El caso de Arturo Ruiz resulta especialmente alarmante. Fue asesinado en plena calle por pistoleros de extrema derecha, vinculados al submundo de los grupos fascistas que, como Sánchez Covisa, pretenden mantener el país en la lógica del enfrentamiento. La sombra de la impunidad se cierne sobre el caso: aunque Jorge Cesarsky fue detenido, acabó absuelto, y José Ignacio Fernández Guaza, señalado como el autor material, logró escapar. La existencia de estas bandas ultras evidencia que el Estado aún no ha logrado cortar las raíces de un extremismo armado que actúa como grupo de choque contra quienes defienden posturas democráticas. Si España quiere ser una democracia, no puede tolerar que pistoleros campen a sus anchas ni que sus crímenes queden sin castigo.

Más compleja es la muerte de María Jesús Nájera, alcanzada por los antidisturbios durante otra manifestación ilegal.
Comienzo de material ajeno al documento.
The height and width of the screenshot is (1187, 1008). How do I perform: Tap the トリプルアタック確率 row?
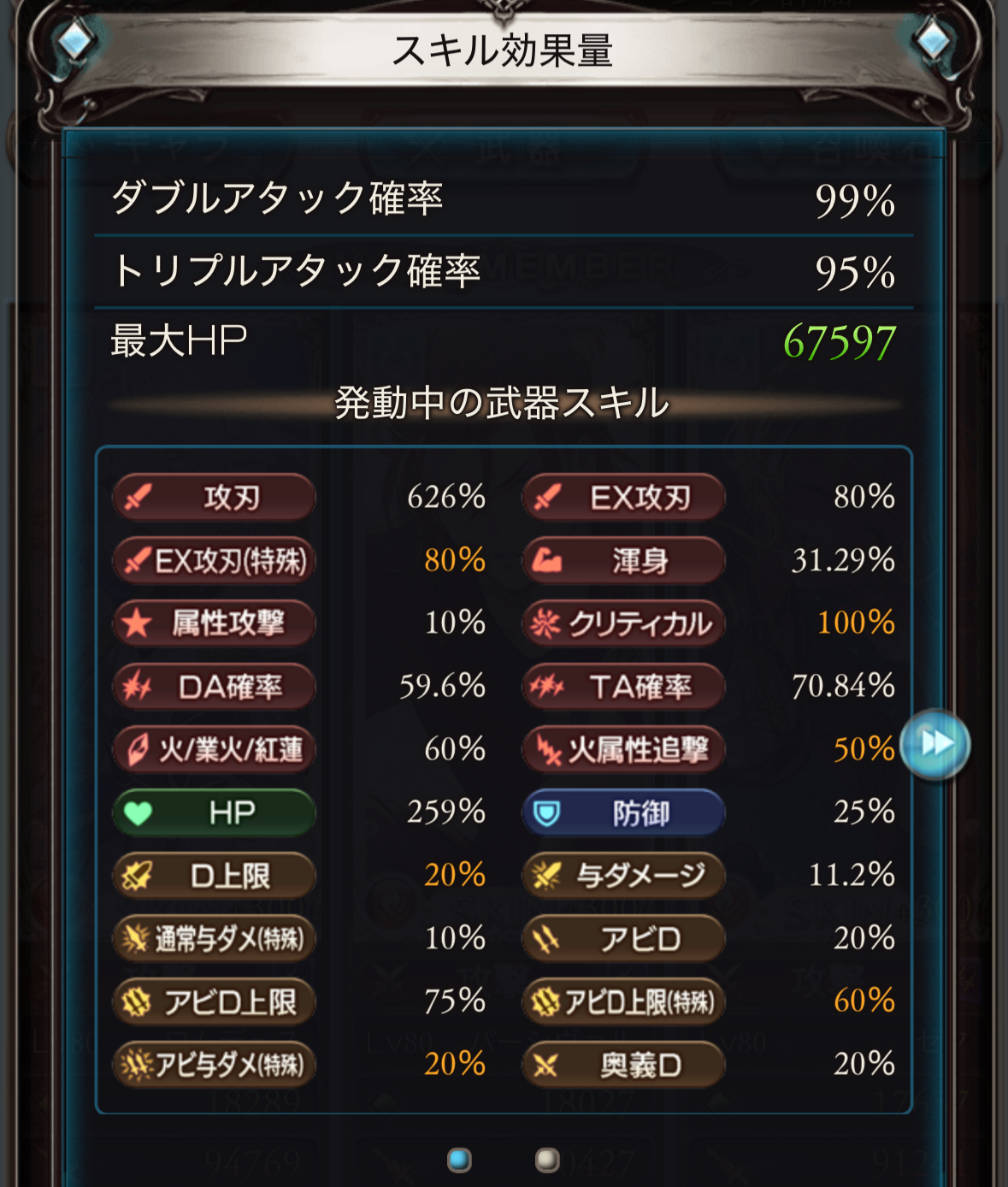click(x=503, y=272)
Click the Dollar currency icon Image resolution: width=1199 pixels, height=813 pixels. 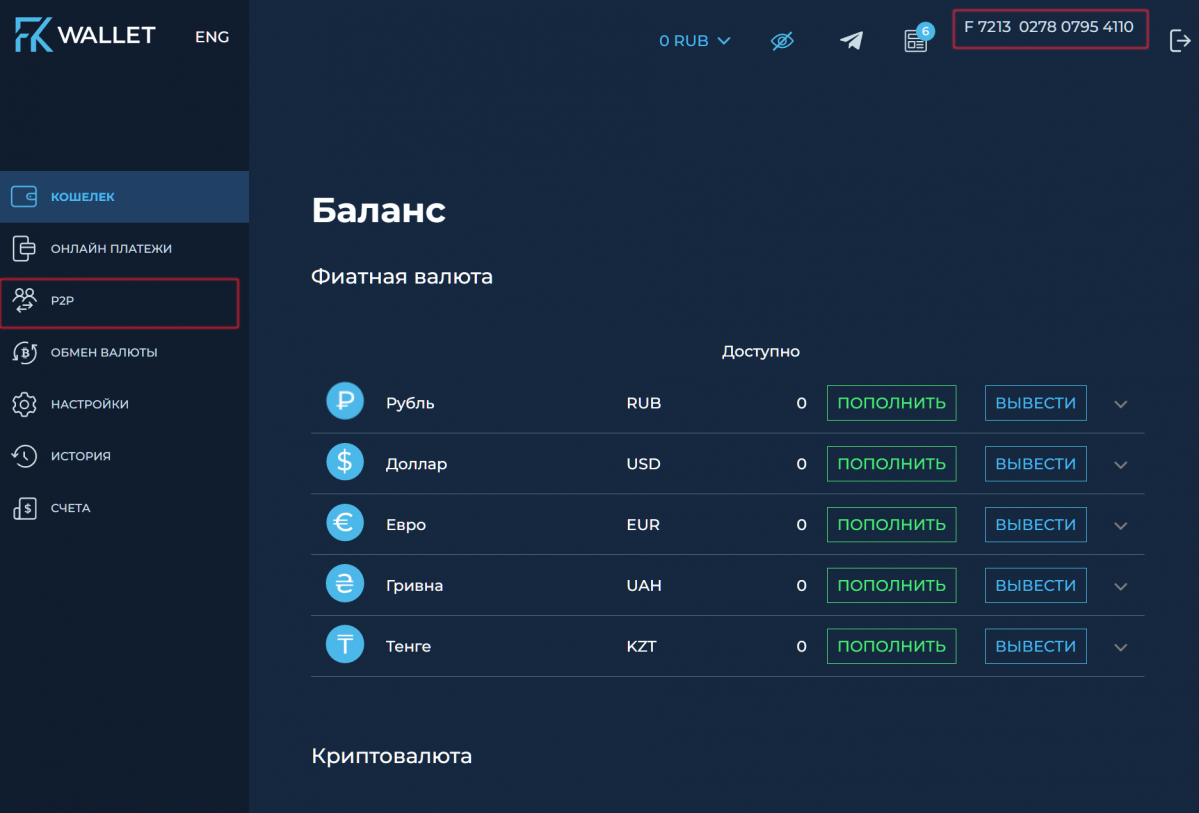345,464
Aunque puede calificarse de accidente, obliga a un debate de fondo: ¿actúa con proporcionalidad la fuerza pública?, ¿es consciente el Gobierno de Adolfo Suárez —y su ministro Rodolfo Martín Villa— de que cada error policial alimenta la desconfianza ciudadana y debilita la autoridad democrática que dicen construir? La llamada «semana trágica» de la Transición se abre con sangre joven derramada, un recordatorio de que la democracia no se construye sólo en los despachos, sino en la garantía efectiva de la libertad y la seguridad en las calles. El país necesita justicia, serenidad y firmeza frente a los violentos. La memoria de Arturo y María Jesús exige que la Transición no sea una coartada, sino un compromiso real con la paz y la libertad.